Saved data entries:
=== Section Start ===

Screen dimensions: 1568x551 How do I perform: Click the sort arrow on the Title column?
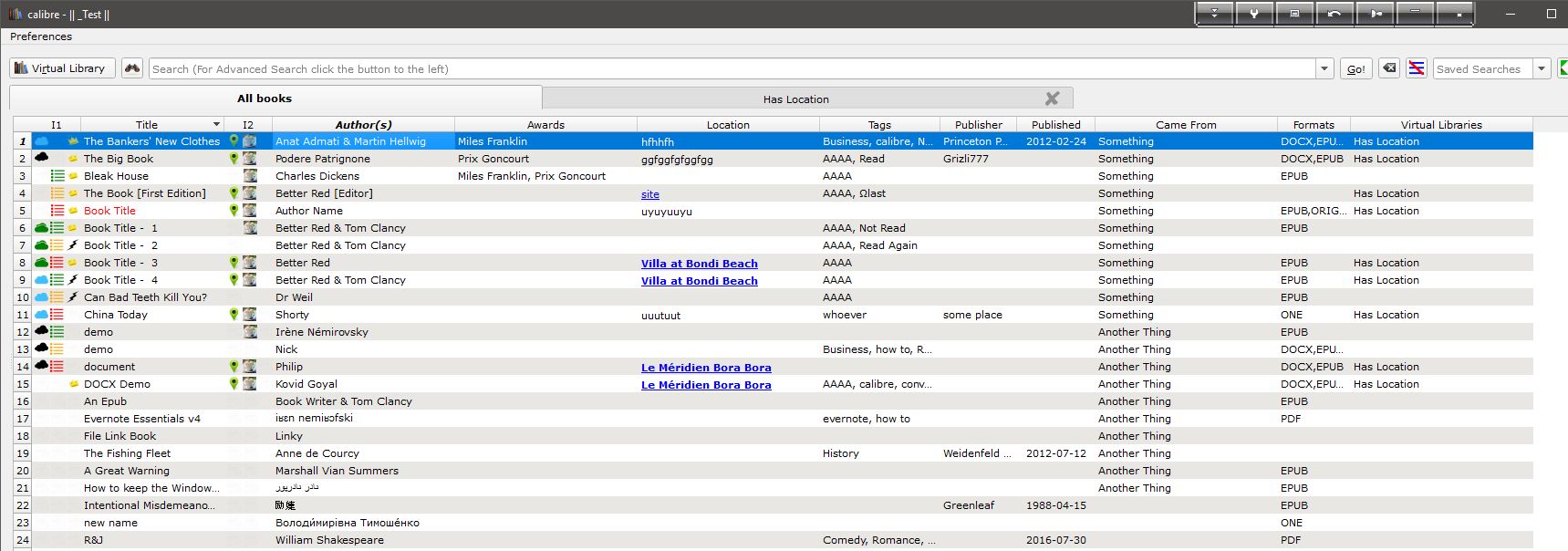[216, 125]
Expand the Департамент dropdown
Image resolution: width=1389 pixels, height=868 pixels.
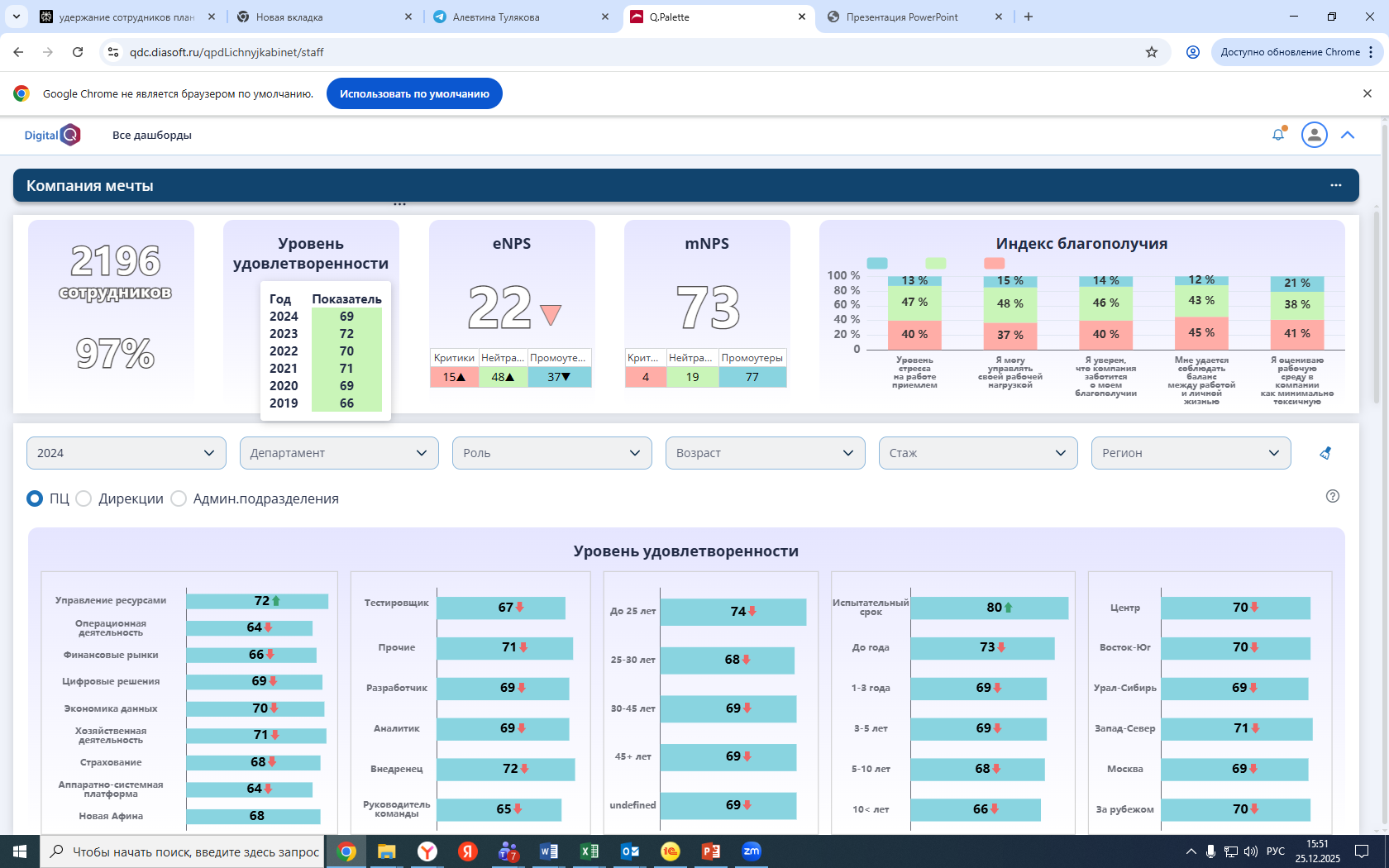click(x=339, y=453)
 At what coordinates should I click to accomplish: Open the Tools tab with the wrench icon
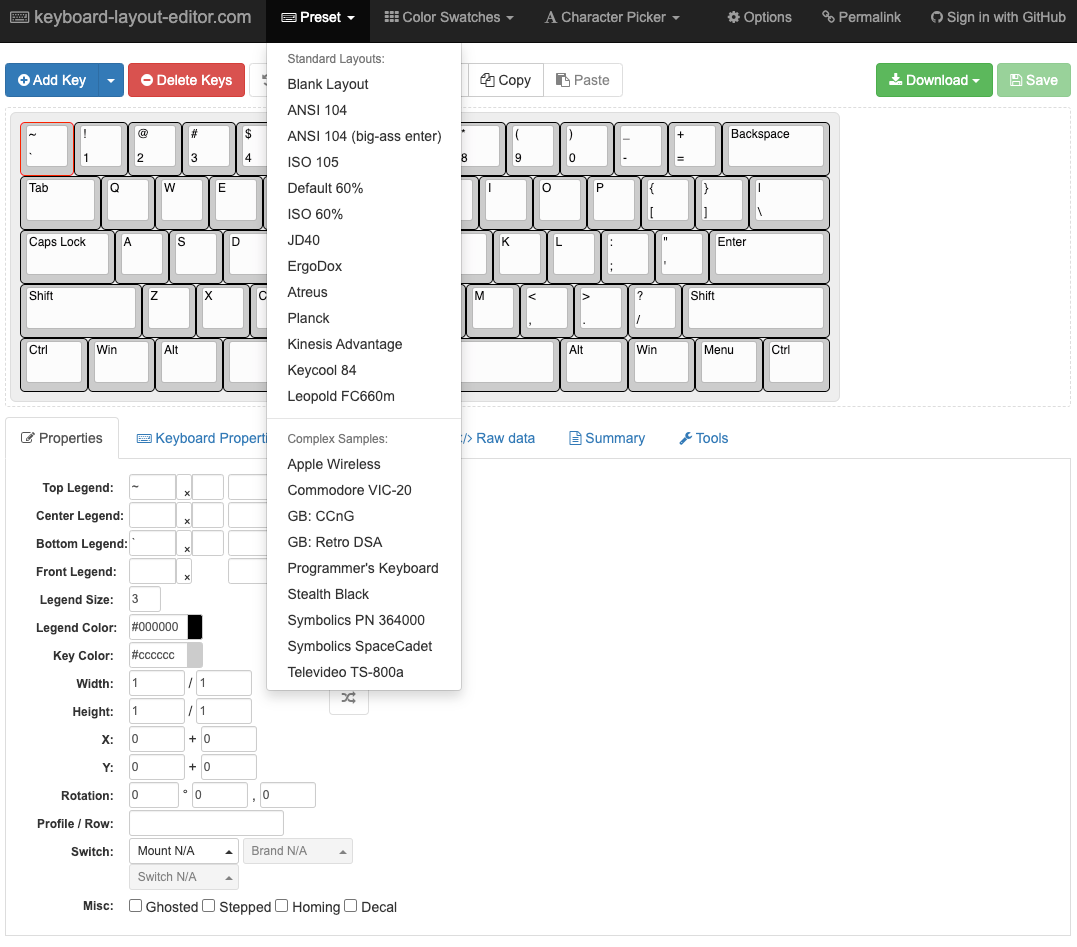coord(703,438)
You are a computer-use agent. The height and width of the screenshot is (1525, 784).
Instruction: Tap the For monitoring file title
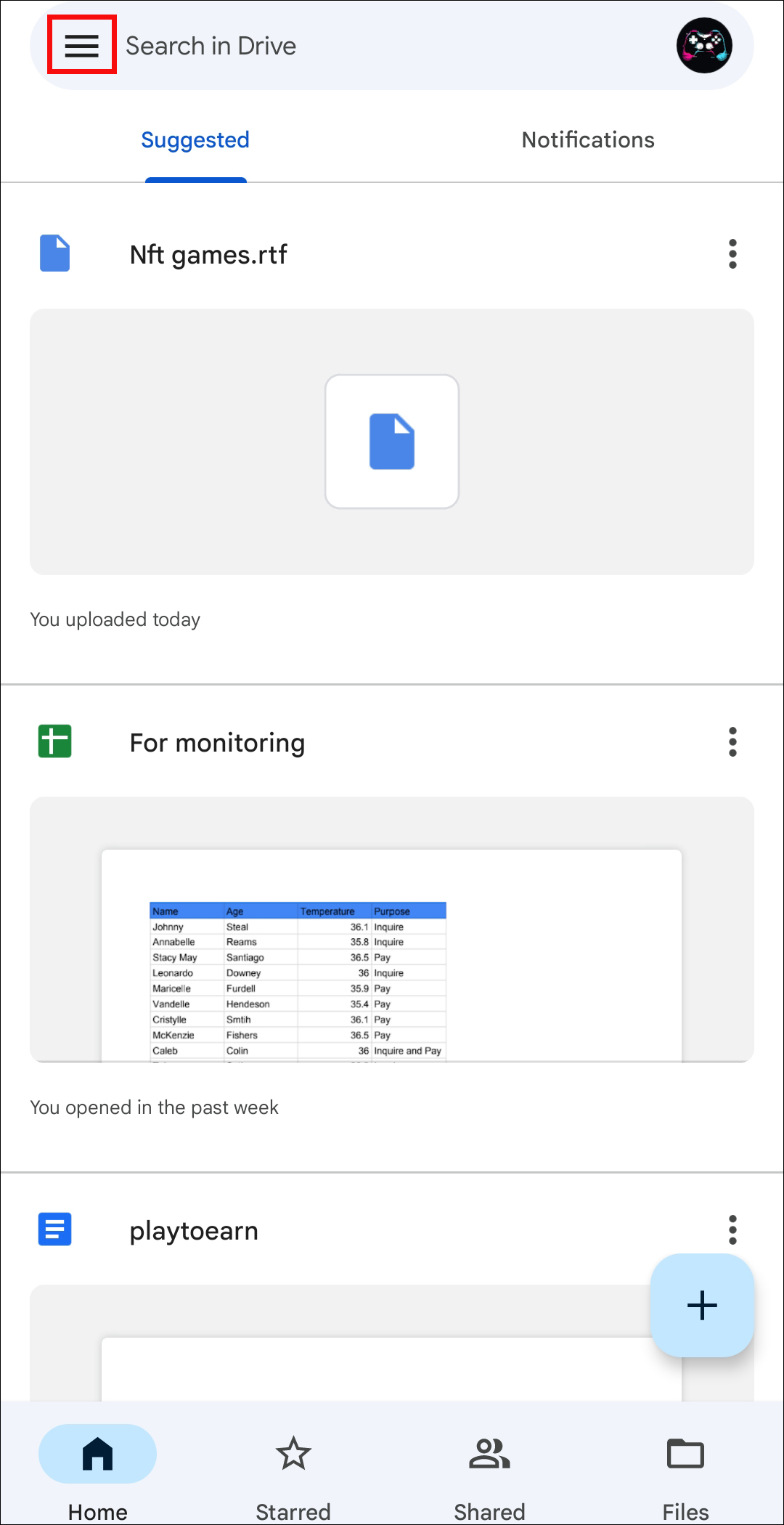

=== Section End ===

Your assignment:
Every line from the one holding "You are a computer-use" through the final line of the data above is to be reproduced exactly, both ends included, with the pictures left out.

Exercise answer:
You are a computer-use agent. The height and width of the screenshot is (1525, 784).
Instruction: Tap the For monitoring file title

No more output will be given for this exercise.